Manufacturing Today
- Page 9
A Nice Finish
UniMetal Cleaning Up After Major Financial Investment
>>> by David Krechevsky

When you clean something, whether it’s a sink, a car or a pair of pants, the objective is simply to remove the dirt or stain. Precision cleaning, as practiced in the metal-finishing industry, seeks a more measurable goal.

Just ask UniMetal Surface Finishing LLC, which is headquartered in Thomaston and has a processing facility in Naugatuck. UniMetal is an industrial precision metal-finishing company that offers precision cleaning of metal components.

Industry Standards

According to Jim Orsatti, UniMetal’s vice president of sales and marketing, precision cleaning of manufactured parts involves removing “oil, residual metal particles and debris to a qualitative and quantifiable specification.” These specifications, he said, are established by customers, engineers, and/or industry standards.

The standards are measured, achieved and maintained through periodic “white-room laboratory analysis” of the size, weight or count of residual contaminants and particles, Orsatti said.

New Machinery

UniMetal recently made a major financial investment in a new, state-of-the-art, automated Roll parts vacuum ultrasonic cleaning machine. The company’s Thomaston facility already had four self-contained Ransohoff & Jenfab precision cleaning machines, which are designed to maintain an enclosed, controlled environment for cleaning parts that eliminates possible contamination of components during the cleaning process.
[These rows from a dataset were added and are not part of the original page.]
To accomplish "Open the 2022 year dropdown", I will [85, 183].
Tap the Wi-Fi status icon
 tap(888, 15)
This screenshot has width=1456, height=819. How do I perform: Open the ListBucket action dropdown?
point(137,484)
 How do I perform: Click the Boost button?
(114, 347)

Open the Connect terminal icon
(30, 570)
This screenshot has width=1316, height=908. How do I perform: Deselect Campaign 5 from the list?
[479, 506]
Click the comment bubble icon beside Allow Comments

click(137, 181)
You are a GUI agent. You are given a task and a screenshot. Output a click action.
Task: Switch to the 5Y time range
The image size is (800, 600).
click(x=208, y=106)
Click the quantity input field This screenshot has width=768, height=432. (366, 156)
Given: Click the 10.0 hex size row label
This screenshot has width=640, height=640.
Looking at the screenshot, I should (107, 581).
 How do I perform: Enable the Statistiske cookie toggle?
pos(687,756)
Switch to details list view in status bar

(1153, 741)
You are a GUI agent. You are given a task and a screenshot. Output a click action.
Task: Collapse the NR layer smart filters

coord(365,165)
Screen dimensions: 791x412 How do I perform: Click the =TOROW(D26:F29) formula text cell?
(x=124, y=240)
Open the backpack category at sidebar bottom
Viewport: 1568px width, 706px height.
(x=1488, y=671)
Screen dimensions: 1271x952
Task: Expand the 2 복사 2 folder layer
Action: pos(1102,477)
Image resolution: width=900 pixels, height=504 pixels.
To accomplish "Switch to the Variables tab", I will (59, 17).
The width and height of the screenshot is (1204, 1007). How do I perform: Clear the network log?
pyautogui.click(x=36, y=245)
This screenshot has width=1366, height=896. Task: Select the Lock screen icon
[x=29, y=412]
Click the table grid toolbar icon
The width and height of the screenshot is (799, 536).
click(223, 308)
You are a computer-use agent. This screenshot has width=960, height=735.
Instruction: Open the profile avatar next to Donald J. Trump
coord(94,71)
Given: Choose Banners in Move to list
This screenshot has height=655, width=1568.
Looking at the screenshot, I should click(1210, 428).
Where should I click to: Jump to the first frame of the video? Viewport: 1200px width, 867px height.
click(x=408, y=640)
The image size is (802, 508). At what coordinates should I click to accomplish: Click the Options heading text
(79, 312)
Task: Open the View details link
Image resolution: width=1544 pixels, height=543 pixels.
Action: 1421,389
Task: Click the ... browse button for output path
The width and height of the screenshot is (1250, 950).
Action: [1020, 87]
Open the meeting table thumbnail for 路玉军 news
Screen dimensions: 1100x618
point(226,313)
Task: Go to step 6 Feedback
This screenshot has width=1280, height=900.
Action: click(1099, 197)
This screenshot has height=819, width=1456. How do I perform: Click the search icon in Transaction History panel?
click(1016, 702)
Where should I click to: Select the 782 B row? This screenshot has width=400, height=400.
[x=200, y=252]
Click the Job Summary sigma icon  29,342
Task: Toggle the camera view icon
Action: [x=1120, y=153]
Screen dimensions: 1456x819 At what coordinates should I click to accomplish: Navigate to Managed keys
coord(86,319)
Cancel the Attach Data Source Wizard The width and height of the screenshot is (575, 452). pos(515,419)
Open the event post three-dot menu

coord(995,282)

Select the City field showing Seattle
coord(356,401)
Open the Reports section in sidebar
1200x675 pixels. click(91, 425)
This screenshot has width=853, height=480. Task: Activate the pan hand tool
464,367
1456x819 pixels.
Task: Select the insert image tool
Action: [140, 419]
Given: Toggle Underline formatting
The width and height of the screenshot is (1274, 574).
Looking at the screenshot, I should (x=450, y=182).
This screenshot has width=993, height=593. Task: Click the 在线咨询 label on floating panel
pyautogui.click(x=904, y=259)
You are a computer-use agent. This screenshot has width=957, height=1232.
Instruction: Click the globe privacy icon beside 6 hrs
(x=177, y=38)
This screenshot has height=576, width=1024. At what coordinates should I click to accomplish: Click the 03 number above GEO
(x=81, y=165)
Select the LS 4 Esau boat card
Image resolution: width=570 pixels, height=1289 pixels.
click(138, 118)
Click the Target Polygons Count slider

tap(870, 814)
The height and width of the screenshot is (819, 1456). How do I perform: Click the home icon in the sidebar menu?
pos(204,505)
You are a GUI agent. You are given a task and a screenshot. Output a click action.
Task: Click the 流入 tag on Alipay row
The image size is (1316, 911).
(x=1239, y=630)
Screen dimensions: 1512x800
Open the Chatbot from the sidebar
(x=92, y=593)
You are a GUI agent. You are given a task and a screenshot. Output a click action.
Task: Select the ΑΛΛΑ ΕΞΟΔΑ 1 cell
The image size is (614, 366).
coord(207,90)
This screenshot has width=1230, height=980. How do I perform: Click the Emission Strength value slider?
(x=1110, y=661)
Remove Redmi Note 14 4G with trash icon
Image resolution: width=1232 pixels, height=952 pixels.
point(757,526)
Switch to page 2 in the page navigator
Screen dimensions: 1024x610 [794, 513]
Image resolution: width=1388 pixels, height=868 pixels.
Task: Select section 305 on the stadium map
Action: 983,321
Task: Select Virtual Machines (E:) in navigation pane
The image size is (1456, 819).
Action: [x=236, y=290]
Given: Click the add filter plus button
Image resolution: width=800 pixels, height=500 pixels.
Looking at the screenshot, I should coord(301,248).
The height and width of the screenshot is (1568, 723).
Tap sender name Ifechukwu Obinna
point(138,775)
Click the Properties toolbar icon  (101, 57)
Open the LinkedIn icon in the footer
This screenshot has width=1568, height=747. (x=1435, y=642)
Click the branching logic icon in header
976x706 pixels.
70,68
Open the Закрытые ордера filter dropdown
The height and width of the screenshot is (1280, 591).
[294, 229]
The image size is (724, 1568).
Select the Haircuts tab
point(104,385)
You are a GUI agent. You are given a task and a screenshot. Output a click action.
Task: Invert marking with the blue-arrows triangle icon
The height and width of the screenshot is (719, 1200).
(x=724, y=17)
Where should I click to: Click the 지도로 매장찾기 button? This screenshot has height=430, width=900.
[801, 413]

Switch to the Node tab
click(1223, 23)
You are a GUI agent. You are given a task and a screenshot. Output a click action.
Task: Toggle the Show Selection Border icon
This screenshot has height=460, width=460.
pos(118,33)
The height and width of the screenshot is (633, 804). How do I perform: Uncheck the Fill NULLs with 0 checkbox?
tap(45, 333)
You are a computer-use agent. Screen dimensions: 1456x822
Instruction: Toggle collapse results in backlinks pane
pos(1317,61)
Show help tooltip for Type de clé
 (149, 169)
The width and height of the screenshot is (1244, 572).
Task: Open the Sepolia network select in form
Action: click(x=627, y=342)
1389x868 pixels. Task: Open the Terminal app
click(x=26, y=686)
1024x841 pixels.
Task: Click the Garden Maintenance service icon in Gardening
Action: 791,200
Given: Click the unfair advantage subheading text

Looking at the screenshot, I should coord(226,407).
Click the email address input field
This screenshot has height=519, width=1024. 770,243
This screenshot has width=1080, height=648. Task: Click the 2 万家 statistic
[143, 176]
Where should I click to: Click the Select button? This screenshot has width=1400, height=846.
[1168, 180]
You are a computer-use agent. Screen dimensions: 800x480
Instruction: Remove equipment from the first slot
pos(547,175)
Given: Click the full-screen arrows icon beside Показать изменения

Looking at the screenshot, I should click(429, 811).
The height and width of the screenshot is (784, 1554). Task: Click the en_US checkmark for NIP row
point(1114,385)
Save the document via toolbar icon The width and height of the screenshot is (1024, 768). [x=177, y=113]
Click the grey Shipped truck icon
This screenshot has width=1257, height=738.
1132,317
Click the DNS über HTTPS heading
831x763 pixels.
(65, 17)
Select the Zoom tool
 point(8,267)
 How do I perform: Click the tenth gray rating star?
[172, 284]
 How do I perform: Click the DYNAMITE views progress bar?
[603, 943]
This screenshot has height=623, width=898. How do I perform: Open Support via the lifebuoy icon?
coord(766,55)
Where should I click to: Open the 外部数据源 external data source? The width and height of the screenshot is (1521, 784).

The new Roll machine, installed earlier this year, uses both spray and immersion technologies to clean products from various industry sectors. The machine uses solventbased vacuum degreasing solutions to achieve not only a cosmetic clean, but an “exacting cleanliness” as measured by specifications needed for parts used in aerospace, automotive, medical, and military applications.

UniMetal also offers ultrasonic precision cleaning, which uses “ultrasonic irradiation while parts are submerged during the cleaning process,” Orsatti said. “This facilitates the removal of impurities in difficult-to-reach recessed areas. The cleaning cycles are timed through the computer controller based on the amount it takes to achieve the desired results.”

Cleaning Cleaner

The new machine not only is more efficient, helping to increase productivity and reducing downtime, it also recovers 97 percent of the solvent used during the cleaning process, significantly reducing emissions into the environment, the company said.

The new machine also uses solvent at higher temperatures, which improves its ability to clean, and is capable of meeting particle and weight cleanliness requirements. Productivity is also improved because the machine can process six loads per hour, compared to four per hour for the other machines, and can run three shifts daily instead of two.